[ABOUT THIS EXERCISE]:
In the listing below, print exactly the lines between the line holding "Task: Open booking" and the line holding "The width and height of the screenshot is (288, 641).", inclusive, and no more.

[RECORD EXTRACTS]:
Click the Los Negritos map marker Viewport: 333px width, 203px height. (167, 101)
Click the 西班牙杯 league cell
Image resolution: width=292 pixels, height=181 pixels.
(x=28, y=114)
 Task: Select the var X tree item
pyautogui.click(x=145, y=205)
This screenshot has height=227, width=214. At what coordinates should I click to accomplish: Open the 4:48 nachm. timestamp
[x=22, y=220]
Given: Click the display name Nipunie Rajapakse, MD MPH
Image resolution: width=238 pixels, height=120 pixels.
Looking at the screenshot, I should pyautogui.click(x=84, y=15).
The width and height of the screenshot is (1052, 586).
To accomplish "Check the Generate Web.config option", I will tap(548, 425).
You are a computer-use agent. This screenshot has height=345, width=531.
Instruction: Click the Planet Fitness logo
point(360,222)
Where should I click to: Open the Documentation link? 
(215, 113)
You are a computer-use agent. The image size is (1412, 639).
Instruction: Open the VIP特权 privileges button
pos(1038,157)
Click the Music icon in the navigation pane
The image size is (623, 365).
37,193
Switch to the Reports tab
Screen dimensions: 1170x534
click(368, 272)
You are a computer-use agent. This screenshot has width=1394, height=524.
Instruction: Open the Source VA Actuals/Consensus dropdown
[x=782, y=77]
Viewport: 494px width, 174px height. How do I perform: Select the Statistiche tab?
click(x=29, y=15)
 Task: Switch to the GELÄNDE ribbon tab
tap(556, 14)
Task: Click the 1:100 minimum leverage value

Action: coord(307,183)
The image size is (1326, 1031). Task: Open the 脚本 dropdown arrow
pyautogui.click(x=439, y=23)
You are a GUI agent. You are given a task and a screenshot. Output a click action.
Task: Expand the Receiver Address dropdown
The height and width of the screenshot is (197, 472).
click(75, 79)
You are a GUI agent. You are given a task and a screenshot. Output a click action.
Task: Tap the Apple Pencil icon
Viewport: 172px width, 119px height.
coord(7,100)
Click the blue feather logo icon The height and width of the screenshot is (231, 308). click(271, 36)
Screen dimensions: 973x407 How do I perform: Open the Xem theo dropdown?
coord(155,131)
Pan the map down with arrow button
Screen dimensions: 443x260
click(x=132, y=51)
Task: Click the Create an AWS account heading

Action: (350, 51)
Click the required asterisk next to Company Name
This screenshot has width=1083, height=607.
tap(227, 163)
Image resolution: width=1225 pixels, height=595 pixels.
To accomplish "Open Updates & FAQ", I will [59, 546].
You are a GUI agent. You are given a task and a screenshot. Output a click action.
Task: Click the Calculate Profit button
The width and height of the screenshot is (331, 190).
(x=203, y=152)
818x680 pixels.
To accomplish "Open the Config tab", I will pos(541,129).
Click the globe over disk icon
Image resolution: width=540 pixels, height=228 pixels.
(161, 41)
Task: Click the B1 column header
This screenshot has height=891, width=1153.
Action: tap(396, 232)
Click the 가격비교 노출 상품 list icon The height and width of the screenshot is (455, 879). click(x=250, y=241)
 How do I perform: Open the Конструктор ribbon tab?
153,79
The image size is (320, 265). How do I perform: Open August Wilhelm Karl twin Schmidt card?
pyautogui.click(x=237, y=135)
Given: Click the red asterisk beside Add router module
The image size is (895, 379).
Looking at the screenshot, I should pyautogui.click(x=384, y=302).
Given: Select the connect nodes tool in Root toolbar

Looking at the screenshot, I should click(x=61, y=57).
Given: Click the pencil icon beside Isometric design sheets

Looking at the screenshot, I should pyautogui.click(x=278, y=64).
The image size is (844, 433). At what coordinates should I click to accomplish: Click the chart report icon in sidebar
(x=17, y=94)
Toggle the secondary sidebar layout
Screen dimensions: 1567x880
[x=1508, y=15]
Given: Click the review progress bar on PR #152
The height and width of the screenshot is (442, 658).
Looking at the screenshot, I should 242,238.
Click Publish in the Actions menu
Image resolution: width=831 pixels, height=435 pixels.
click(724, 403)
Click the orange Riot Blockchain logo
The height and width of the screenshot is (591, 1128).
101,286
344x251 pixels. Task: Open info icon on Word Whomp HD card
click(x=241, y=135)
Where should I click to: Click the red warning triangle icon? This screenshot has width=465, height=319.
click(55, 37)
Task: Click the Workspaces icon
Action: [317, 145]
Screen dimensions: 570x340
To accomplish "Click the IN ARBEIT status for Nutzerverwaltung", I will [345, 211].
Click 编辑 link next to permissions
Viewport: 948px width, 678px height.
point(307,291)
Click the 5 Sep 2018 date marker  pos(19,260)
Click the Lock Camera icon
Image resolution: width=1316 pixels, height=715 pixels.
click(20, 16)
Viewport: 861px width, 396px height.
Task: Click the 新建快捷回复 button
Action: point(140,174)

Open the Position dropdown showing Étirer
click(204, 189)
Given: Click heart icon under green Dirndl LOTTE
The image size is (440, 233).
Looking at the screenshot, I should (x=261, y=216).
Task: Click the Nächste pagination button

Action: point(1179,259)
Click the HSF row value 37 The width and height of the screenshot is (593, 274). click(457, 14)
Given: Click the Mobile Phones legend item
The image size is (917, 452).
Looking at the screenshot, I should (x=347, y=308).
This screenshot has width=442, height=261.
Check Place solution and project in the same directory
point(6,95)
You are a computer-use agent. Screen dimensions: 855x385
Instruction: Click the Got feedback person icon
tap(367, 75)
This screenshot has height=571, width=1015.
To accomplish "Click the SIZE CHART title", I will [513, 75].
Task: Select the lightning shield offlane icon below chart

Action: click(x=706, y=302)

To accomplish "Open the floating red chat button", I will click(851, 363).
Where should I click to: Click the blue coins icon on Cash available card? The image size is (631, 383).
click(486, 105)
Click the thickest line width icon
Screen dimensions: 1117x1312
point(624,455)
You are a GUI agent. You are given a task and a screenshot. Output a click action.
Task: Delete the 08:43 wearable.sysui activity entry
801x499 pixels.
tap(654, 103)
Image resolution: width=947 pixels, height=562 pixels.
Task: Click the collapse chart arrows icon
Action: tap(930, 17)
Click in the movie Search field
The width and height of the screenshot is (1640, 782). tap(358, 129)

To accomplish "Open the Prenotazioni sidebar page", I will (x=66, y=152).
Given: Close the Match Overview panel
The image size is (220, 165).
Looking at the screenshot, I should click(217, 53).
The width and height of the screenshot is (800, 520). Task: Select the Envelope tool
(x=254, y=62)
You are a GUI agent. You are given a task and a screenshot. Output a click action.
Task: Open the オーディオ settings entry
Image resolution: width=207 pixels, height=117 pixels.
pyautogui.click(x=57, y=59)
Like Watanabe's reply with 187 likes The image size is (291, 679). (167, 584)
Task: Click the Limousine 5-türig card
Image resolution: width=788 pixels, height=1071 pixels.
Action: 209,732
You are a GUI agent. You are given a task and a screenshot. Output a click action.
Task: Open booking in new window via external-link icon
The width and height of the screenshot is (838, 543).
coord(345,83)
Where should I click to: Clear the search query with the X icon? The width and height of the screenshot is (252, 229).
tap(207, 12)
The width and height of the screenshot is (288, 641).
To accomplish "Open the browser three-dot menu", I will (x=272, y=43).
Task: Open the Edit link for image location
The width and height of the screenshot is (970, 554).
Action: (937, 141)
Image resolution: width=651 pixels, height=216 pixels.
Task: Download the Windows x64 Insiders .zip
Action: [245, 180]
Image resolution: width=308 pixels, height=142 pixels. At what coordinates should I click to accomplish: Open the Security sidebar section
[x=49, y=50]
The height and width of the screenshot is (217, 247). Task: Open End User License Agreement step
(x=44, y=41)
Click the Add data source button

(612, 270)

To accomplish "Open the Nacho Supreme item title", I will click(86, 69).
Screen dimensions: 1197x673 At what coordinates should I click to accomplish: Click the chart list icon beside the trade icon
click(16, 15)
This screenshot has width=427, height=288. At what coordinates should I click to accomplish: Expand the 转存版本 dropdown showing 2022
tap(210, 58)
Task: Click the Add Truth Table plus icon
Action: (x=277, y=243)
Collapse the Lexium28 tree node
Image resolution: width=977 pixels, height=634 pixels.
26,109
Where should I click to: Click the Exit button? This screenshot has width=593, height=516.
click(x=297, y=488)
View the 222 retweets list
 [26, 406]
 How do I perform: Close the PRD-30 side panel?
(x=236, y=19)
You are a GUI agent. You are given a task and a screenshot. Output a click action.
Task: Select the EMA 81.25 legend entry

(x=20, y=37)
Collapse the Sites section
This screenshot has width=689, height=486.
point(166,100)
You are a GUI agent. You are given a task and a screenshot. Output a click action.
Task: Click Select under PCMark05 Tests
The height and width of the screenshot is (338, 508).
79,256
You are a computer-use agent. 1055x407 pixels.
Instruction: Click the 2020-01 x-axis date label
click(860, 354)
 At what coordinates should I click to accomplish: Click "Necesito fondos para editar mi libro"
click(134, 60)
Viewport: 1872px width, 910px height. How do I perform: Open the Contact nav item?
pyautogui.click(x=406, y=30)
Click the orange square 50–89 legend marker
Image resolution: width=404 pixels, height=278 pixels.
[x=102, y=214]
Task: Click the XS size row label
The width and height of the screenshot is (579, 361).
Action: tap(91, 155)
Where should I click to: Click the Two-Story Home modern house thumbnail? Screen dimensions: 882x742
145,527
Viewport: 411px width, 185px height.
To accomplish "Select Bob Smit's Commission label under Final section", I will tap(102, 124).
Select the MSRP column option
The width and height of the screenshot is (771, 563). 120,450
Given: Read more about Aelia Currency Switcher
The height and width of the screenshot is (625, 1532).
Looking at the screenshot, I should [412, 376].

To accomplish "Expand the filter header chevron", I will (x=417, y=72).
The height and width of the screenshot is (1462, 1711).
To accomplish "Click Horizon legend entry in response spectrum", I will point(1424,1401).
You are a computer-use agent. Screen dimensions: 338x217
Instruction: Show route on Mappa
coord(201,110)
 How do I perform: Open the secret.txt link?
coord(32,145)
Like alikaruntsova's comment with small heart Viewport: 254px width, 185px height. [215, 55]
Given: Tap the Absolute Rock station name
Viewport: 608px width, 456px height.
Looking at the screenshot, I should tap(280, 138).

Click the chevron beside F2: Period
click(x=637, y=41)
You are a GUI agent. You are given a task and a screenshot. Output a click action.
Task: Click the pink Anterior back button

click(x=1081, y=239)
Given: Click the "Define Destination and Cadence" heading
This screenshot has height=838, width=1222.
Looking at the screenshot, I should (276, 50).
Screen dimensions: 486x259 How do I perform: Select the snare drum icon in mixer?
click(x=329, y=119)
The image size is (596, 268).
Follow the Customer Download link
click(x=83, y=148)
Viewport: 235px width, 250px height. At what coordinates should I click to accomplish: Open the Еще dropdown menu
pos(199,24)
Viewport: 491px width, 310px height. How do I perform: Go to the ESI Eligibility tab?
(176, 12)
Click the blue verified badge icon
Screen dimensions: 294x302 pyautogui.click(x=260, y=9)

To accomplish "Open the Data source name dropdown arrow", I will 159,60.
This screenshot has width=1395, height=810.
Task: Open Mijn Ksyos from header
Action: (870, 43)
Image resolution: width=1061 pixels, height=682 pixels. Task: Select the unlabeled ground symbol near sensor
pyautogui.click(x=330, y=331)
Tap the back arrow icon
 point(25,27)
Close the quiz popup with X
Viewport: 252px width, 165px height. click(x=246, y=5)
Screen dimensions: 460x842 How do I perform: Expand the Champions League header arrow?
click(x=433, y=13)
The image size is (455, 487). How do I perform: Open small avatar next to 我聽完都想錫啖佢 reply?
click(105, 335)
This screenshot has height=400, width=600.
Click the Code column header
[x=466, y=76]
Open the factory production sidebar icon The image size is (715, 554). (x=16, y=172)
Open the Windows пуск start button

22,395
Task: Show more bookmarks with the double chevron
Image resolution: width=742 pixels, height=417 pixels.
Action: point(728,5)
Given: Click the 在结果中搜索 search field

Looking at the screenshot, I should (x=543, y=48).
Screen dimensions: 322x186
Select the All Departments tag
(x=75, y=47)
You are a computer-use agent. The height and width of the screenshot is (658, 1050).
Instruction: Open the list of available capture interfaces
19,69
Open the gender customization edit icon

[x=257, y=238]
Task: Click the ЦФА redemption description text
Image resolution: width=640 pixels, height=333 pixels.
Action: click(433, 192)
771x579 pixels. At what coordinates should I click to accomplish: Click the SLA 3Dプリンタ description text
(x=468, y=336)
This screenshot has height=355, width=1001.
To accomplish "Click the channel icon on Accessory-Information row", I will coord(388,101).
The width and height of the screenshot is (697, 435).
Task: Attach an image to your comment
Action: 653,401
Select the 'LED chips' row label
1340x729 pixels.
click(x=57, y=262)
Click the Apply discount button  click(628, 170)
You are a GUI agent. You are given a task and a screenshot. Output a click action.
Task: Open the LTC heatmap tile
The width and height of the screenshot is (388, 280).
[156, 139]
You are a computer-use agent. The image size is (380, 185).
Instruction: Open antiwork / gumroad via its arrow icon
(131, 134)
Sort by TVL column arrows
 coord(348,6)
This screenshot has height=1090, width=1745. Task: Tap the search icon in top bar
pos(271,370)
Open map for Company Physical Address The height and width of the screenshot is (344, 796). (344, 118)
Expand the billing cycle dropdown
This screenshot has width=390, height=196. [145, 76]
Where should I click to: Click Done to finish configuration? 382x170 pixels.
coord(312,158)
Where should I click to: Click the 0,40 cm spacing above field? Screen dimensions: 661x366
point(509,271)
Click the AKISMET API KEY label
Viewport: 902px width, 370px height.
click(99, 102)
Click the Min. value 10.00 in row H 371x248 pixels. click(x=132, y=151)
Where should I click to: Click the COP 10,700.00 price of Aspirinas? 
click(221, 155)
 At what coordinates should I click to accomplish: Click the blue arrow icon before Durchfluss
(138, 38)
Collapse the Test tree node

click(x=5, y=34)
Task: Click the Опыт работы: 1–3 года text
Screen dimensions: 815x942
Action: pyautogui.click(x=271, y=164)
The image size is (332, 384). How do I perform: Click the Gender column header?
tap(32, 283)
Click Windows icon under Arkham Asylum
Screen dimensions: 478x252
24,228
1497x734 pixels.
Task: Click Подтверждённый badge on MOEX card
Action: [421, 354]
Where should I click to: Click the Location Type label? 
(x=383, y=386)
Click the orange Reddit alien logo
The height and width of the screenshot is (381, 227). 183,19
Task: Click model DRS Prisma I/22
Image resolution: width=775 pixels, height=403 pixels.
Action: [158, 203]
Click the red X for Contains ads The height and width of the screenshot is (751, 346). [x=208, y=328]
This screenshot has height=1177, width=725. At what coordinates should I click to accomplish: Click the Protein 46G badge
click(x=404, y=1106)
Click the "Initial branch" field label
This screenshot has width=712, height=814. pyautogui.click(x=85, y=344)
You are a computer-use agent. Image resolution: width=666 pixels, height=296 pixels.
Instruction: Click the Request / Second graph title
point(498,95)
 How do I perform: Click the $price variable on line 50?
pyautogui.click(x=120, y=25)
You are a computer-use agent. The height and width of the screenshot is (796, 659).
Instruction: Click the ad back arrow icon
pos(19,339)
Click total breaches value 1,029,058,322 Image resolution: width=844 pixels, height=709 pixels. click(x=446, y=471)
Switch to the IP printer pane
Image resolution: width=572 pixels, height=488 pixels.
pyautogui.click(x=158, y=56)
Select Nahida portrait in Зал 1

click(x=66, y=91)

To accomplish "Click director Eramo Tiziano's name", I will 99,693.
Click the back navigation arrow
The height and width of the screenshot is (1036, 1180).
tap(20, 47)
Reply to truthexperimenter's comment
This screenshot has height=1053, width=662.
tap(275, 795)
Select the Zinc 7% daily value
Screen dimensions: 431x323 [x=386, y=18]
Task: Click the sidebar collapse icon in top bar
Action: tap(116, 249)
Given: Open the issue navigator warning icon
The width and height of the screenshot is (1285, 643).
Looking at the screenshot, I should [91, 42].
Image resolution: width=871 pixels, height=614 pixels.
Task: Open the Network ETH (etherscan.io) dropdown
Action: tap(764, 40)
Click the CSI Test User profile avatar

[FINISHED TASK]:
Task: Open booking in new window via external-link icon
The width and height of the screenshot is (838, 543).
coord(345,83)
Where should I click to: Clear the search query with the X icon? The width and height of the screenshot is (252, 229).
tap(207, 12)
The width and height of the screenshot is (288, 641).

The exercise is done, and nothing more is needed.